Write out all of the records precisely. Skip anything that is a picture.

Stored data entries

◆ ◆ ◆ ◆ ◆

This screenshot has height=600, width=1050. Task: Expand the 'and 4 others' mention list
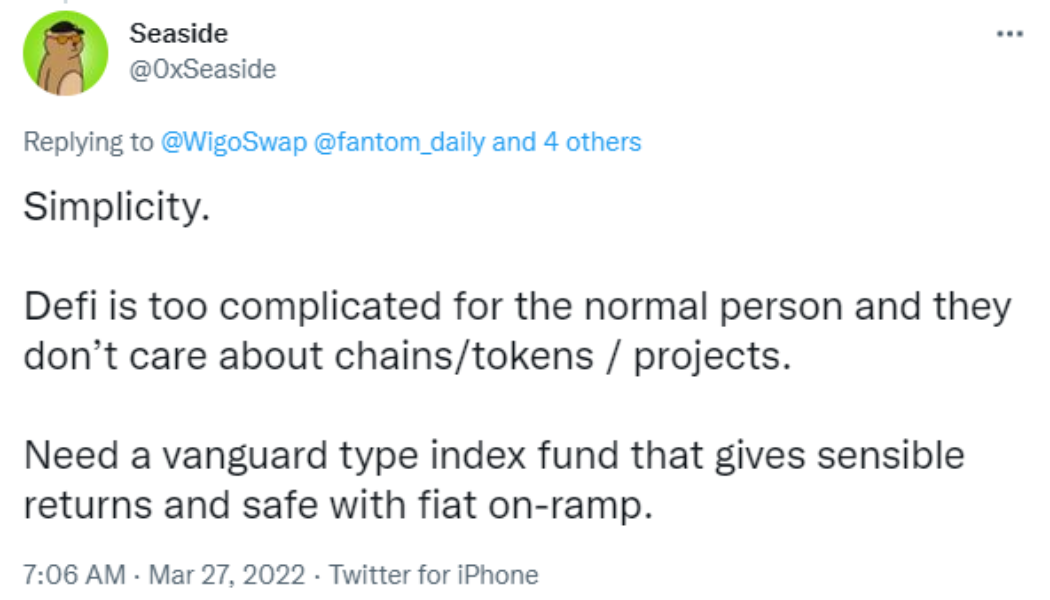567,142
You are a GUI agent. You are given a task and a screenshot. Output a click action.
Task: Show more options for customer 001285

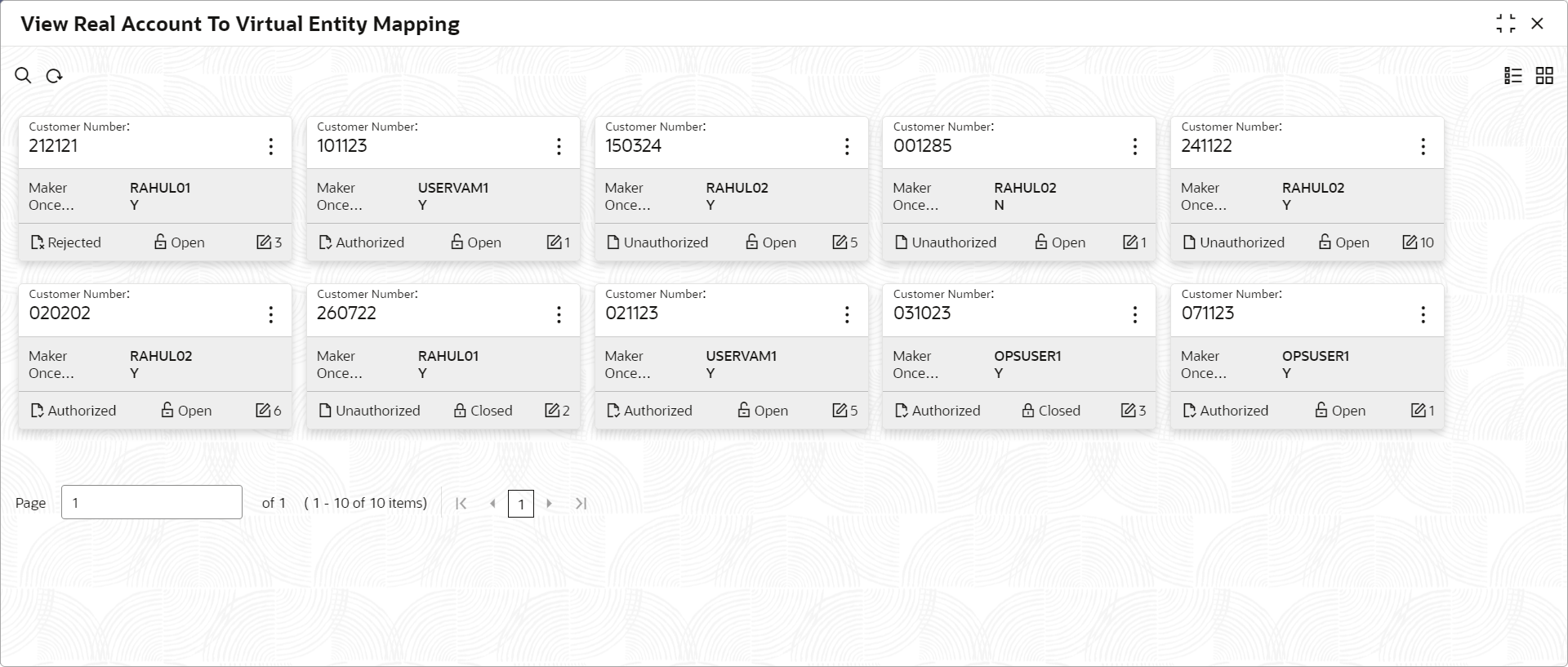click(x=1134, y=147)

◆ ◆ ◆ ◆ ◆

■ **RESPONSE BOX**:
This screenshot has height=600, width=1050. Task: Expand the 'and 4 others' mention list
567,142
You are a GUI agent. You are given a task and a screenshot. Output a click action.
Task: Show more options for customer 001285

click(x=1134, y=147)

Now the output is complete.